At the same time, the political uncertainty created by these court cases – Srettha’s removal, in particular, would usher in “at least two months” of political negotiation and coalition-building – is doing the country’s anemic economy no favors. At the very least, Thailand’s continuing political uncertainty is hamstringing its long recovery from the COVID-19 pandemic. During the protracted deadlock that followed the May 2023 election, the business community warned that it could impact foreign investment particularly.

“The longer they spend, the more adverse the effect on the Thai economic recovery, as it would cut confidence among investors and weigh on new foreign investment,” Sanan Angubolkul, chairman of the Thai Chamber of Commerce, told Nikkei Asia.

While foreign investors have long prized Thailand for its macroeconomic stability, the country’s relative economic advantages over neighbors like Vietnam, Indonesia, and the Philippines have eroded in recent decades, making the downsides more apparent. The Thai economy grew by an estimated 2.5 percent in 2023, the lowest in Southeast Asia after Myanmar.

Meanwhile, the abolition of the MFP, Thailand’s largest opposition party – and one that has only become more popular since last year’s opposition – could “affect confidence in the country, its democratic system, and political parties,” the party’s former leader Pita Limjaroenrat said over the weekend.

While Pita may be overestimating how sensitive investors are to indices of democracy and political freedom, they may be more worried about the dissolution of the MFP prompting a return to destabilizing street protests. The abolition in February 2020 of the MFP’s predecessor, Future Forward, was one of the major catalysts for the anti-government protests of 2020 and 2021, which saw youth activists voice for the first time in many years open criticisms of the “network monarchy” that underpins Thailand’s lopsided concentrations of wealth and power.

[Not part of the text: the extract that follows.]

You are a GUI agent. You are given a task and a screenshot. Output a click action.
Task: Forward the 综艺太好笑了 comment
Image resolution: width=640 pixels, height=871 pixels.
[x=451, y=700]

The annulment of the votes of more than 14 million Thais will no doubt bring a political reaction of some kind, if not now then at the next general election. As I argued earlier this week, dissolving the MFP could only lead to the emergence of a more popular – and radical alternative, almost guaranteeing further political interventions and crises as the decade drags on.

All of this suggests that for Thailand’s political establishment, the economy remains an important concern, but a secondary one next to the imperative of safeguarding their preferential political role and ability to act as self-appointed political stewards. Due to its sound macroeconomic management, Thailand has managed to avoid paying a price for its chronic political instability, but there is no guarantee that it can continue to do so indefinitely.